====== Given entries

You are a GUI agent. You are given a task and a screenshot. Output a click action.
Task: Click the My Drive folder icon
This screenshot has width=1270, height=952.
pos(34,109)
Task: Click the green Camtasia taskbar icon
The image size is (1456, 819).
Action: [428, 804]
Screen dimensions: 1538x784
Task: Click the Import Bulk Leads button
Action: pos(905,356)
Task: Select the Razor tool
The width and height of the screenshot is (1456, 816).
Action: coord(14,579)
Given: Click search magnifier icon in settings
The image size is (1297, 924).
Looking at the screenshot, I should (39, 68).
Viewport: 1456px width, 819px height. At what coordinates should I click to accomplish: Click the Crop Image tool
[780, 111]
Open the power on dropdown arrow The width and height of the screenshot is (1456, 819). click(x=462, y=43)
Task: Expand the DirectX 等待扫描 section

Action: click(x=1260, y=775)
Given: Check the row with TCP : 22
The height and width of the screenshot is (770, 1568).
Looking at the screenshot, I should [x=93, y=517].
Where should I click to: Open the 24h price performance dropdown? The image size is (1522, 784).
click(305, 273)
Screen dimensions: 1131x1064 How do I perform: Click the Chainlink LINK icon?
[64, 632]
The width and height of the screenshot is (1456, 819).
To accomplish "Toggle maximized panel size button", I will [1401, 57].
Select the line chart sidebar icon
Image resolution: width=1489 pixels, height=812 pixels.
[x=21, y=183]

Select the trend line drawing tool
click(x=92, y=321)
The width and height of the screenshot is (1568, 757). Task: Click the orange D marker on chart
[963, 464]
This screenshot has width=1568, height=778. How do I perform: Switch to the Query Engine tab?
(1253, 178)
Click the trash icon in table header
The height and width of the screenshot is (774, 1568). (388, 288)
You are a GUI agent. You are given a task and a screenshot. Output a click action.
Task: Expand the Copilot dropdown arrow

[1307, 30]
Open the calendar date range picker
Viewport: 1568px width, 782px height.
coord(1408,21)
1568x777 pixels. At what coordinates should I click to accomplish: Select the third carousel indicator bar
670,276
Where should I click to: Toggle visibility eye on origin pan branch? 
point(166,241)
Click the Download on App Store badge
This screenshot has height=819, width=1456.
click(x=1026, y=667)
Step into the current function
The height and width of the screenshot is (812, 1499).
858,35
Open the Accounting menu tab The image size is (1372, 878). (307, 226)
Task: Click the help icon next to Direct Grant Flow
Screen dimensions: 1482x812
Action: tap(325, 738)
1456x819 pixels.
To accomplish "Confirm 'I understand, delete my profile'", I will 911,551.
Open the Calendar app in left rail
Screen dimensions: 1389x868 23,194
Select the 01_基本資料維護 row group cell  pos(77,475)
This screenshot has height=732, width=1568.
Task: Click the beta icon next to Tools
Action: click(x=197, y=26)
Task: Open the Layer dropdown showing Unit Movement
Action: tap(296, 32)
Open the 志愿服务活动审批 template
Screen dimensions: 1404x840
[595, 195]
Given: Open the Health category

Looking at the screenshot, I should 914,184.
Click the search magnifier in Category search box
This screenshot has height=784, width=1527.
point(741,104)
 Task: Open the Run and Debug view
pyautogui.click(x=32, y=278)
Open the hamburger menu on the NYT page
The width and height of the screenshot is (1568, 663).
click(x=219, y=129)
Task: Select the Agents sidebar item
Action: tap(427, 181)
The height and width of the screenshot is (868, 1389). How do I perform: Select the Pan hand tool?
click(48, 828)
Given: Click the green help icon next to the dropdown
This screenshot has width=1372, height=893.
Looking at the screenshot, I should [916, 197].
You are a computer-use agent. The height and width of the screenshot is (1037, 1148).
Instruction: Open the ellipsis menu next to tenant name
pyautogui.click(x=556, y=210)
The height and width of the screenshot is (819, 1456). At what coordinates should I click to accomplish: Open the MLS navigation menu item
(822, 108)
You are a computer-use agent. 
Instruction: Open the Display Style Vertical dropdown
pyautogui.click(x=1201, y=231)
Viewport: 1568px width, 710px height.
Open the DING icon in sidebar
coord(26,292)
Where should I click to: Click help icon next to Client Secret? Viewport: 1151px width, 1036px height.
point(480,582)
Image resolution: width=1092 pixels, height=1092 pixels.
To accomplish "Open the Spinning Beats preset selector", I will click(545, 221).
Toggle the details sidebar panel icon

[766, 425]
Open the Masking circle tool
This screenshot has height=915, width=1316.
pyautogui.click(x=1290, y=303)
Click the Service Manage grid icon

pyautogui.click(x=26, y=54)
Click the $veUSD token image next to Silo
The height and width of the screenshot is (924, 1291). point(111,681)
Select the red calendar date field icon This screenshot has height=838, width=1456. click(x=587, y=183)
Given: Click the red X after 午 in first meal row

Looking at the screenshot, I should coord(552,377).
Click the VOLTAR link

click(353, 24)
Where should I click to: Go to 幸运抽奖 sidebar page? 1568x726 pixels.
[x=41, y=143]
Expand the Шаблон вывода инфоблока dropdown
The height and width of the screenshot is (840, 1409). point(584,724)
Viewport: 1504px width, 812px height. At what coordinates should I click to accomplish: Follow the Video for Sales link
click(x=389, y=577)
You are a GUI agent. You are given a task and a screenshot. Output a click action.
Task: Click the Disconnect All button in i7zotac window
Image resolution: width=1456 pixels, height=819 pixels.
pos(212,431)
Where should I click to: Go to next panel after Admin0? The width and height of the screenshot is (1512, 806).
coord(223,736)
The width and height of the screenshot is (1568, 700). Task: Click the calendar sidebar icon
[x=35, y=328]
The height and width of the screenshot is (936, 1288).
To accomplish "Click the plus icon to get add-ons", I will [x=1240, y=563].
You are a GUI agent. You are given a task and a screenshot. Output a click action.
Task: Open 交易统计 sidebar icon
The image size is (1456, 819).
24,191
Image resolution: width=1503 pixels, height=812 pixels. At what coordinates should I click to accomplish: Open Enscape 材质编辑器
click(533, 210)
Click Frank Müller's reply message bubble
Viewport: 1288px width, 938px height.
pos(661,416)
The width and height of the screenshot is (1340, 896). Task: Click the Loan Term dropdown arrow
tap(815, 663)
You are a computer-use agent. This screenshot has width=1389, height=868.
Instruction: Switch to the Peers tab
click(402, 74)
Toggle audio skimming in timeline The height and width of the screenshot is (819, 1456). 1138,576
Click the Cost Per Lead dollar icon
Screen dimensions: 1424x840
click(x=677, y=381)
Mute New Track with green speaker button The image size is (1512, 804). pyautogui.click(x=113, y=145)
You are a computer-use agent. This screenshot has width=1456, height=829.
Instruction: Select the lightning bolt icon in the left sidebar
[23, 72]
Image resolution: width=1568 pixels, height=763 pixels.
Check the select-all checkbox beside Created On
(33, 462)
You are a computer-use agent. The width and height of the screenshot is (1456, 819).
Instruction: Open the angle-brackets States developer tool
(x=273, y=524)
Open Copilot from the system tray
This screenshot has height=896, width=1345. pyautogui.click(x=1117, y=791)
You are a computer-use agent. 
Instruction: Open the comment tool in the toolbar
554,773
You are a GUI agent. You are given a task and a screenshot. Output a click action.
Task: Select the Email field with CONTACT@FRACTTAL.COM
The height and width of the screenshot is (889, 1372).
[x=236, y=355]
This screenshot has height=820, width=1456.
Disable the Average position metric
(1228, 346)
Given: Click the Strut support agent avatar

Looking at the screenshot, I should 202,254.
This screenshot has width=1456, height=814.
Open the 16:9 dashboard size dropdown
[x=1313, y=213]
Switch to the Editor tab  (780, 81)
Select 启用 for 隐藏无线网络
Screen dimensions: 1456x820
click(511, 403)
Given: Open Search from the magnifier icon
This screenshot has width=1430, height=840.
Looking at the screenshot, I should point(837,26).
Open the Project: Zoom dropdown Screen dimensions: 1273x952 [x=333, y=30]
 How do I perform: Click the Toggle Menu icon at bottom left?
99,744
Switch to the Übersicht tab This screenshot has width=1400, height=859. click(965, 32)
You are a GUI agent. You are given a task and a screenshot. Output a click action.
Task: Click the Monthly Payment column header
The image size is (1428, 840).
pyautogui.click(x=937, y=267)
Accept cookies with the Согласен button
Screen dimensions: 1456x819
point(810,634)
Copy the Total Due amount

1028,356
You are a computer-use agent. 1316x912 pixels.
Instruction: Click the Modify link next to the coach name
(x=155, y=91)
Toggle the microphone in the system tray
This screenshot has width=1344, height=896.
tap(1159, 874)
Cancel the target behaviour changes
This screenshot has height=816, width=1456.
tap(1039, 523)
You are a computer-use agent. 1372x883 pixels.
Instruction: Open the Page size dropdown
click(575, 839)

============

Work required: If a line in the data contains the string "green", copy it.

Answer space:
Task: Click the green Camtasia taskbar icon
Given: Click the green help icon next to the dropdown
Mute New Track with green speaker button The image size is (1512, 804). pyautogui.click(x=113, y=145)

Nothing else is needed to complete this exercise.